Using the Intervention Mapping, and the Capability-Opportunity-Motivation-Behavior model for
behavioral change, we propose to adapt evidence-based curriculum on HIV epidemiology, PrEP indications
and efficacy; skills building and client-facing tools for obtaining sexual histories; and provider PrEP Champions
to create a multi-component context-specific provider intervention, PrEP-Pro. In Aim 1, we will adapt PrEP-Pro
to Family Medicine trainees due to their role in caring for adolescents at stages of transition and substantial
contributions to rural healthcare. We focus on residents in training to leverage trainee mindset and energy
while seeding the Family Medicine workforce with PrEP informed providers. We will convene an advisory board
of providers, PrEP Champions, AGYW, and clinic administrators to adapt existing content to the local context.
We will solicit feedback on PrEP-Pro content from providers and AGYW through focus group discussions. In
Aim 2, we will pre-test the adapted PrEP-Pro content with up to 12 Family Medicine residents and 2 PrEP
Champions in rural and urban AL and further hone PrEP-Pro based on their feedback via surveys and in-depth
interviews. We will then conduct an open pilot with 60 Family Medicine residents. Primary pilot outcomes are
acceptability and feasibility. We will also measure PrEP knowledge and attitudes as well as PrEP prescribing
patterns and HIV/STI testing in the 6-month periods pre- and post-intervention. In Aim 3 we will elucidate
determinants to PrEP-Pro implementation by conducting in-depth interviews with providers, AGYW, and other
key stakeholders, reviewing findings with our CAB, and seeking additional input through dissemination events
to inform a future hybrid effectiveness/implementation trial.
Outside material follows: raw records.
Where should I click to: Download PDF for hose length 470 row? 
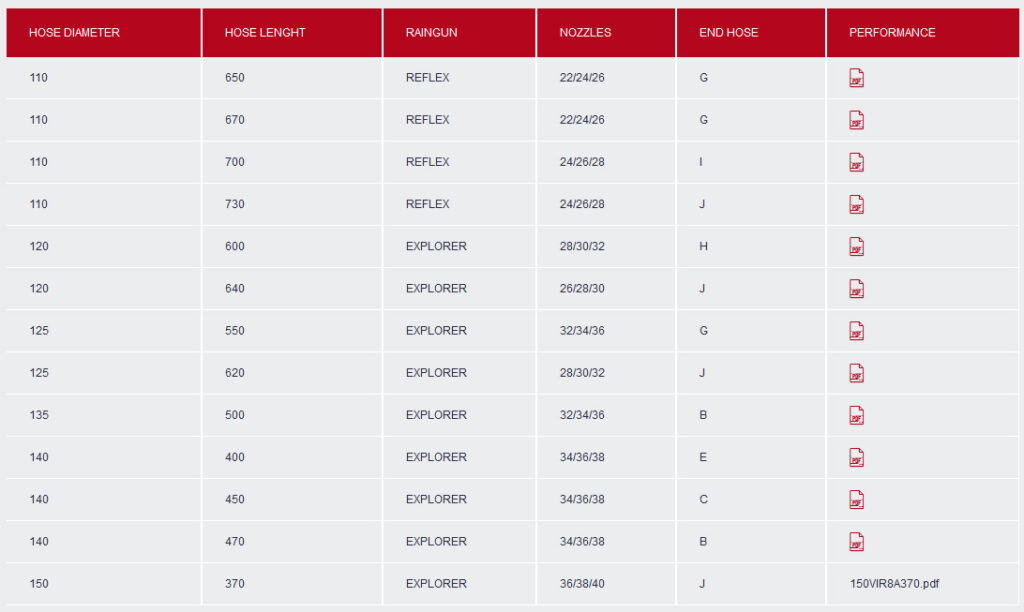[856, 541]
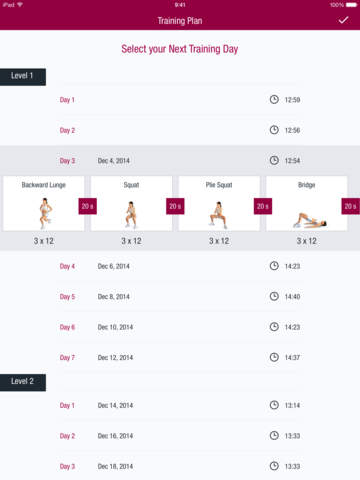Select the 20 s badge after Plie Squat
The image size is (360, 480).
pyautogui.click(x=263, y=206)
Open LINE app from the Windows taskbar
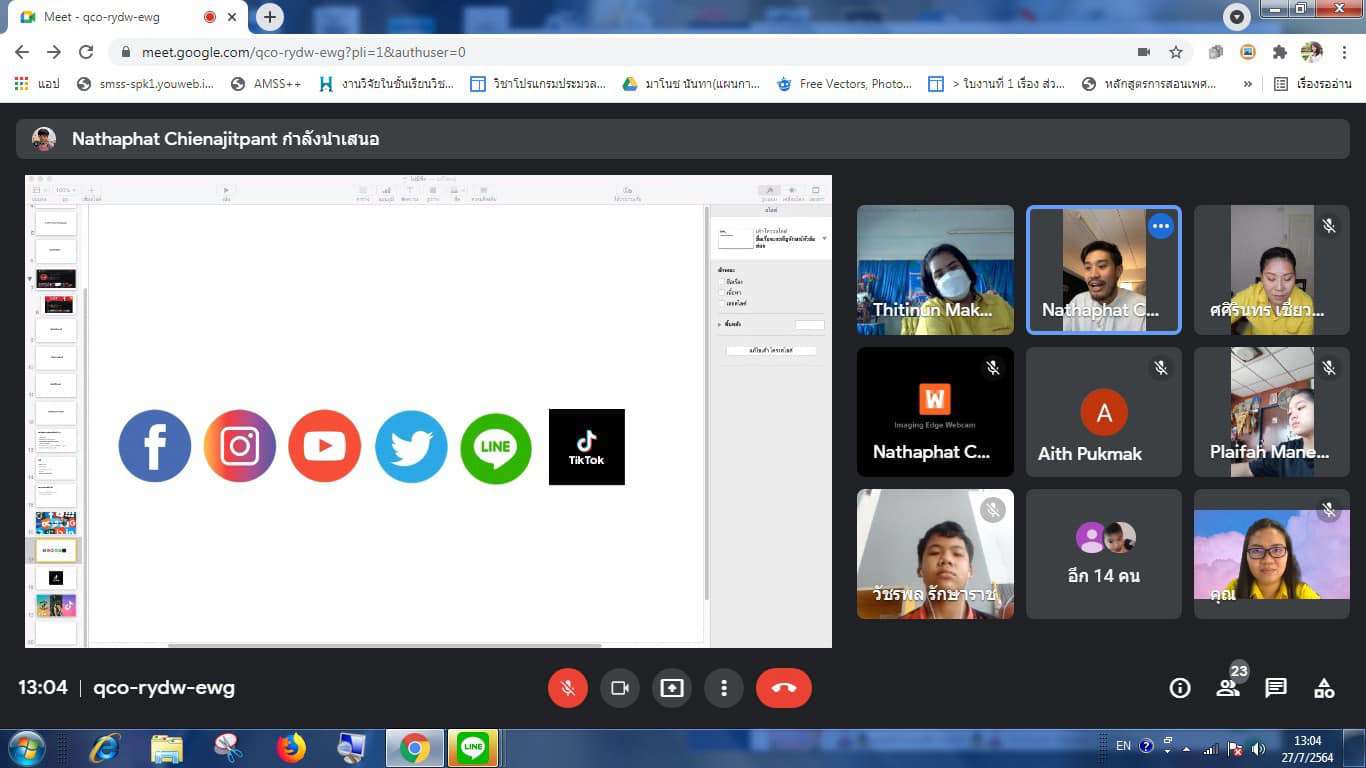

With expertise in adolescent health, sexual health, adult medical education, PrEP, qualitative methods,
community-engaged research, and intervention development and a team led by women and African-American
clinician-scientists who work, live, teach, and provide care in the Deep South, we are well-positioned to
complete the proposed science, disseminate information to key stakeholders and policy makers, and apply
these data to inform interventions to mitigate HIV for AGYW in the Deep South.